Racconti da un corso di italiano per stranieri
di Lino Di Gianni*
Lavorare con adulti, analfabeti in lingua madre, senza una lingua in comune di mediazione è un po’ come sapere che esiste una chiave in un grosso mazzo, ed esiste una porta per entrare. Il difficile è trovare chiave e ingresso. E la volontà comune di entrare. Entrare dove? In una stanza dove ci sono i ricordi di quando, da bambino, non è andato a scuola perché serviva aiuto per la famiglia: nei campi,o in qualche officina o nella bottega dei vicini, o ad aiutare a fare i lavori di casa.

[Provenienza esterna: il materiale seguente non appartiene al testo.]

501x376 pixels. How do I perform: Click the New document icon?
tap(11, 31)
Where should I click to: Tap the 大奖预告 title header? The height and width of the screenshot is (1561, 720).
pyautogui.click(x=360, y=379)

Alle donne non serve studiare, al massimo qualche mese nella madrasa, a scuola di Corano.
In quella stanza ci sono anche le esperienze passate del maestro, le persone che negli anni hanno abbandonato, quelle che hanno imparato a leggere e sono rimaste contente di saper leggere, adesso.
In una società in cui tutto è sguardo da decifrare, non conoscere i segni e i suoni dei simboli è come se vivessimo in un paese dove parlano e scrivono solo in cinese, e noi siamo considerati stupidi perché non capiamo.
Ci vuole pazienza, ci vuole costanza, ci vuole una riserva di fiducia.
Io mi aiuto con le immagini: un computer, una connessione wi-fi, lo schermo di un monitor posto al centro dell’aula. Invece delle costose Lim ministeriali (fisse al muro, che si rompono con facilità).
Qualche donna, a volte, viene col bebè da allattare sulla schiena. Qualche donna col marito e con il figlio, anche se lui per fortuna ha studiato e diventa il loro traduttore personale. Qualche uomo mi parla con orgoglio del suo cantante preferito, Youssou N’Dour del Senegal (maestro: lui adesso ministro governo in Senegal).
Una ragazza cinese molto sveglia mi fa ascoltare la canzone inglese che ama, una specie di musica “ambient” per pianoforte. Se chiedo dove l’hai sentita, mi indica il cellulare. Tutta una vita, sul cellulare. Parlano con i familiari rimasti in patria, si esercitano con le app che formano le parole con le sillabe, fanno i giochi o ascoltano musica del loro paese. E ogni tanto si fermano vicino a qualche angolo della scuola per spedire un selfie, come per dire, come diceva Serifou, maliano, a un suo compagno di classe, ghanese: “Qui Italia, Italia bene scuola, bene lavoro, bene ospedale. No come Africa: no soldi no lavoro”. E lui lo sa bene, per questo è venuto in Italia, per avere le cure per sua figlia che non può avere in Mali.